Provided material:

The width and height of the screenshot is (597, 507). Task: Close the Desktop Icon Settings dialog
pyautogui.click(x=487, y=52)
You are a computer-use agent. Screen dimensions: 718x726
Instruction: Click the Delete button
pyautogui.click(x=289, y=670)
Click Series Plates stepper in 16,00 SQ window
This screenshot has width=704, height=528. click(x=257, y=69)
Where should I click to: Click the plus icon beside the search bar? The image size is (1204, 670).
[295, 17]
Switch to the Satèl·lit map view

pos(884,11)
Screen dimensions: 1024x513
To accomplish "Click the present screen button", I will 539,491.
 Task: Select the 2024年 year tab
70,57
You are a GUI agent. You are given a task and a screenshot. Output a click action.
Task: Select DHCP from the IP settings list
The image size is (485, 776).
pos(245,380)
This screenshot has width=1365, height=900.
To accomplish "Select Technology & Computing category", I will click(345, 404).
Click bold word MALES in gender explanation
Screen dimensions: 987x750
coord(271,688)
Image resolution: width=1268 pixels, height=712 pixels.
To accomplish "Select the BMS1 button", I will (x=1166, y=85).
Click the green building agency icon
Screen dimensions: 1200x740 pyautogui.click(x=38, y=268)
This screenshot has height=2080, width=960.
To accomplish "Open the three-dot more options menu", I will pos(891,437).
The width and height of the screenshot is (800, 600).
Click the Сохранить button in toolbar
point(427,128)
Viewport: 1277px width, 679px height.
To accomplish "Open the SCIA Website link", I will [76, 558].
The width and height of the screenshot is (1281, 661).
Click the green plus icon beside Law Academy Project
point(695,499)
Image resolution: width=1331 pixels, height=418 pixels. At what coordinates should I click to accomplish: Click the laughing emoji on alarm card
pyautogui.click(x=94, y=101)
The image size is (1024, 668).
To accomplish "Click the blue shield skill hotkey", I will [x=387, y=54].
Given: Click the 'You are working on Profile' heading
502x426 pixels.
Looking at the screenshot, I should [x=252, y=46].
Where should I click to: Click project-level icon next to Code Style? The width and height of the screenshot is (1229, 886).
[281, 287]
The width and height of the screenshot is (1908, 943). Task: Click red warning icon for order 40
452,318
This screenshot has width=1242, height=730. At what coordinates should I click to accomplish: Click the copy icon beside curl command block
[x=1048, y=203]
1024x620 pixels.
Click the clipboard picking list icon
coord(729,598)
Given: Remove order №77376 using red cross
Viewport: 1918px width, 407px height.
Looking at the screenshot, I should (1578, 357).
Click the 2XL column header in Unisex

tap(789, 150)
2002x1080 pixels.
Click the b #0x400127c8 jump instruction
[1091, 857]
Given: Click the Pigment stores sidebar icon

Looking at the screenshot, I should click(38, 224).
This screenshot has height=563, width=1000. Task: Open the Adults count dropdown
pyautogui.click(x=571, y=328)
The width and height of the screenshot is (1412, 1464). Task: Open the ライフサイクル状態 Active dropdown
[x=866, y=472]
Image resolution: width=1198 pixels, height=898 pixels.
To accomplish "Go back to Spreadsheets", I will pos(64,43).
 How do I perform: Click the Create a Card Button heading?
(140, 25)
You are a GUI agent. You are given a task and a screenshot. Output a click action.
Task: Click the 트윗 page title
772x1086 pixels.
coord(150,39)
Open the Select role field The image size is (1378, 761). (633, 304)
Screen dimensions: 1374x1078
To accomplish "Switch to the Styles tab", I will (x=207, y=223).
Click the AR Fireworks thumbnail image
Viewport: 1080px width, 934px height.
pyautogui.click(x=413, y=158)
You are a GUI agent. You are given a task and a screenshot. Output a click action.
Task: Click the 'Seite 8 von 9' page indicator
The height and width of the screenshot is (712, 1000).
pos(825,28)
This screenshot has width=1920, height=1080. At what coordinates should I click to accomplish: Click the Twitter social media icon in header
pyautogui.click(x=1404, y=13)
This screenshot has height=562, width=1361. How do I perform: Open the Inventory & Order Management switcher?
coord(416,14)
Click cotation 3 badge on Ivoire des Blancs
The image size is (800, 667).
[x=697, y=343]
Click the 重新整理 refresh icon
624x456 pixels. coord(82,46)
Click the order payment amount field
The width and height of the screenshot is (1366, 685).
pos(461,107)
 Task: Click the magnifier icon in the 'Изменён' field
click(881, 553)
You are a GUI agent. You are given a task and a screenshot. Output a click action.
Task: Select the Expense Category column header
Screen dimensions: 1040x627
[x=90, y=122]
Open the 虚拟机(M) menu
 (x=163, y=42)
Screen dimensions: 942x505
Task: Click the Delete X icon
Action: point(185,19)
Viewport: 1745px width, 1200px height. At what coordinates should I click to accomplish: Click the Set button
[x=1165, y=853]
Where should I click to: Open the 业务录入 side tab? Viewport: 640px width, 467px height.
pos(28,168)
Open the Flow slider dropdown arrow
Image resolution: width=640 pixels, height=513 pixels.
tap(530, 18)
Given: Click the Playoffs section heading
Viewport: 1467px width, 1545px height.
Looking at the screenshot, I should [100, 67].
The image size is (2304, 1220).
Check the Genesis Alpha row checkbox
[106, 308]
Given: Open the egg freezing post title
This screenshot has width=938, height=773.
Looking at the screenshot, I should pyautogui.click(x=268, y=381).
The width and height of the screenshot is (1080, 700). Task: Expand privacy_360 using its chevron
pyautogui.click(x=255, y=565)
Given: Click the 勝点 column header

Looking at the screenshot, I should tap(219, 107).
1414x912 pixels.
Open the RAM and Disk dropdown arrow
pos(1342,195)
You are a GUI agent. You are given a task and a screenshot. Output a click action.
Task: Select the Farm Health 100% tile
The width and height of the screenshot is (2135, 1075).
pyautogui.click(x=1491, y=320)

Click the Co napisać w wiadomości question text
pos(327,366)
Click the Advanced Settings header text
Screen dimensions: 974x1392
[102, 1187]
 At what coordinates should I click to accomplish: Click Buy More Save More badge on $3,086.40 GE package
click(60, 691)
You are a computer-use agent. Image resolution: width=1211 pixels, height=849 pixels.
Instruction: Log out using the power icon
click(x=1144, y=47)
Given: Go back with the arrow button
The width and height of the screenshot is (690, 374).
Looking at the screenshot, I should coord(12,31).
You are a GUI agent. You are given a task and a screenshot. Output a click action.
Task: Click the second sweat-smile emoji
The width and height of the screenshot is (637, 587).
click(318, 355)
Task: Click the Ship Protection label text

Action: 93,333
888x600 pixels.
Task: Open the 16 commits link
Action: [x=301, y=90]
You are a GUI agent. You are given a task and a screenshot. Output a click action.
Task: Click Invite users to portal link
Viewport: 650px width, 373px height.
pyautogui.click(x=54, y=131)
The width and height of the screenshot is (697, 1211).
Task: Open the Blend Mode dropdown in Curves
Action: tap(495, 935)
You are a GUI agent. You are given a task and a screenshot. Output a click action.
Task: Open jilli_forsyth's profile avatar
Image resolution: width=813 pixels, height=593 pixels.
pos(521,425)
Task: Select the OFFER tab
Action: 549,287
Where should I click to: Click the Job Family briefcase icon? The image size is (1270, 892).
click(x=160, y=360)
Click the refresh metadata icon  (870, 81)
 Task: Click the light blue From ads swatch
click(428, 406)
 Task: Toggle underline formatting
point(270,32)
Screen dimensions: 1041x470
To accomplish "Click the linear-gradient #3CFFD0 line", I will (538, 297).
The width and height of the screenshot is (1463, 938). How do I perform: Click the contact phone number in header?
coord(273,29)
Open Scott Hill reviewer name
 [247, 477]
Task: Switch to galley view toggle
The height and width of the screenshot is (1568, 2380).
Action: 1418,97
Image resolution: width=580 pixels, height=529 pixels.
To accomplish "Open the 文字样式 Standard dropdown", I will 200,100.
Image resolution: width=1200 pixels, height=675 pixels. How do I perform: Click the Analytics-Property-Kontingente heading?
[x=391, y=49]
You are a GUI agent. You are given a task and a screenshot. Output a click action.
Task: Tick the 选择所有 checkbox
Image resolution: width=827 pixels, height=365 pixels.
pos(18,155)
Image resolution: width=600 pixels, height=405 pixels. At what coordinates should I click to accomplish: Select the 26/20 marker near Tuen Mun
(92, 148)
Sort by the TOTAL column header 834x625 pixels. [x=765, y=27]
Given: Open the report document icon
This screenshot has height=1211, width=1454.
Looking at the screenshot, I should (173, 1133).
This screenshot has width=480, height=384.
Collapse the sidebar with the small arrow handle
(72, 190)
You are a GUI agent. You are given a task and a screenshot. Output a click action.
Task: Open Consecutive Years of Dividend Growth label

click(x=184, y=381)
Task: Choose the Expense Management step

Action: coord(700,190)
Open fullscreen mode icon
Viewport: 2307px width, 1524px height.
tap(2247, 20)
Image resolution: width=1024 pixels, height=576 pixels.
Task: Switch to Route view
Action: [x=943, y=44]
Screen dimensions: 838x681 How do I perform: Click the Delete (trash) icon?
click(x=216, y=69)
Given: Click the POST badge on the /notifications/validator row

How to complete this task: Each line from the beginning of the entries to the line with "The width and height of the screenshot is (800, 600)." must be repeated exactly, with both end lines kept and no other lines given.

Problem solution:
The width and height of the screenshot is (597, 507). Task: Close the Desktop Icon Settings dialog
pyautogui.click(x=487, y=52)
You are a computer-use agent. Screen dimensions: 718x726
Instruction: Click the Delete button
pyautogui.click(x=289, y=670)
Click Series Plates stepper in 16,00 SQ window
This screenshot has width=704, height=528. click(x=257, y=69)
Where should I click to: Click the plus icon beside the search bar? The image size is (1204, 670).
[295, 17]
Switch to the Satèl·lit map view

pos(884,11)
Screen dimensions: 1024x513
To accomplish "Click the present screen button", I will 539,491.
 Task: Select the 2024年 year tab
70,57
You are a GUI agent. You are given a task and a screenshot. Output a click action.
Task: Select DHCP from the IP settings list
The image size is (485, 776).
pos(245,380)
This screenshot has width=1365, height=900.
To accomplish "Select Technology & Computing category", I will click(345, 404).
Click bold word MALES in gender explanation
Screen dimensions: 987x750
coord(271,688)
Image resolution: width=1268 pixels, height=712 pixels.
To accomplish "Select the BMS1 button", I will (x=1166, y=85).
Click the green building agency icon
Screen dimensions: 1200x740 pyautogui.click(x=38, y=268)
This screenshot has height=2080, width=960.
To accomplish "Open the three-dot more options menu", I will pos(891,437).
The width and height of the screenshot is (800, 600).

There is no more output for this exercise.